[Tareas]
(1) En el texto sobre el Año de la Fe, convierte en una lista breve el párrafo que empieza con "Las razones de la convocatoria" y conserva sus datos principales.
(2) Responde con el texto sobre el Año de la Fe:
(a) ¿Quién ha convocado el Año de la Fe?
(b) Más que a la presencia de dudas, ¿a qué se deben probablemente los problemas de nuestra fe?
(c) ¿Cuántos años se conmemoran desde la publicación del Catecismo de la Iglesia Católica?

Una de las ideas clave de “La puerta de la fe” es ‘redescubrir’, ‘descubrir de nuevo’, ‘volver a ilusionarse’
Gaztelueta al día
Probablemente, los problemas de nuestra fe se deban −más que a la presencia de dudas− al desconocimiento del tesoro contenido en el cristianismo, o a la falta de trato de tú a Tú con un Dios que es personal, y no abstracto
El Papa, Benedicto XVI, ha convocado el Año de la Fe. No se trata de un evento habitual en la praxis de la Iglesia. Más bien es una de esas convocatorias con propósito determinado que se presenta para los creyentes (y para los “hombres de buena voluntad” en general) como una “ocasión de descubrimiento”.
Las razones de la convocatoria parecen circunstanciales: se celebra el 50 aniversario del inicio del último concilio, el Vaticano II. Además, se conmemoran 20 años desde la publicación del Catecismo de la Iglesia Católica, encargo promovido por el beato Juan Pablo II, y coordinado por Joseph Ratzinger, afamado teólogo, intelectual reconocido en el mundo cultural y universitario occidental, y en la actualidad Pontífice de la Iglesia Católica.

[Entradas de datos]
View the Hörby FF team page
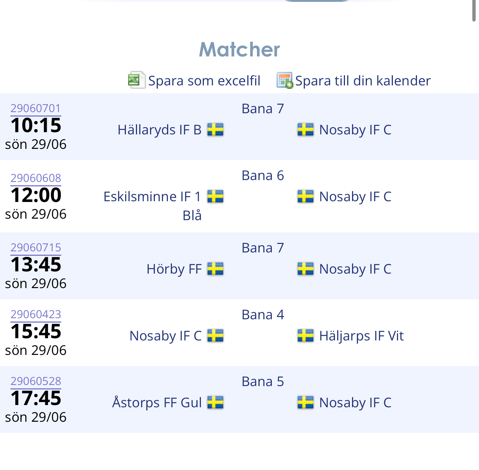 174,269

---

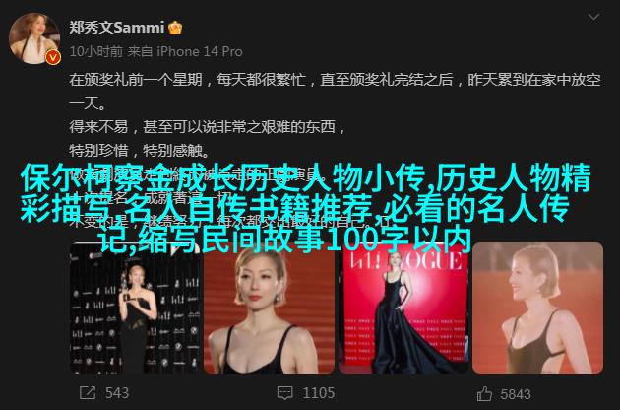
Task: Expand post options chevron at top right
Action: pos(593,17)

---

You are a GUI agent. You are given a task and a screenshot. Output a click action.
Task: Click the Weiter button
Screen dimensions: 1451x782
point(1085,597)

[Soluciones]
(1)
- Las razones de la convocatoria parecen circunstanciales.
- Se celebra el 50 aniversario del inicio del concilio Vaticano II, el último.
- Se conmemoran 20 años desde la publicación del Catecismo de la Iglesia Católica.
- El beato Juan Pablo II promovió el encargo del Catecismo.
- Lo coordinó Joseph Ratzinger, teólogo e intelectual reconocido y hoy Pontífice de la Iglesia Católica.

(2)
(a) El Papa Benedicto XVI.
(b) Al desconocimiento del tesoro contenido en el cristianismo o a la falta de trato de tú a Tú con un Dios personal, y no abstracto.
(c) 20 años.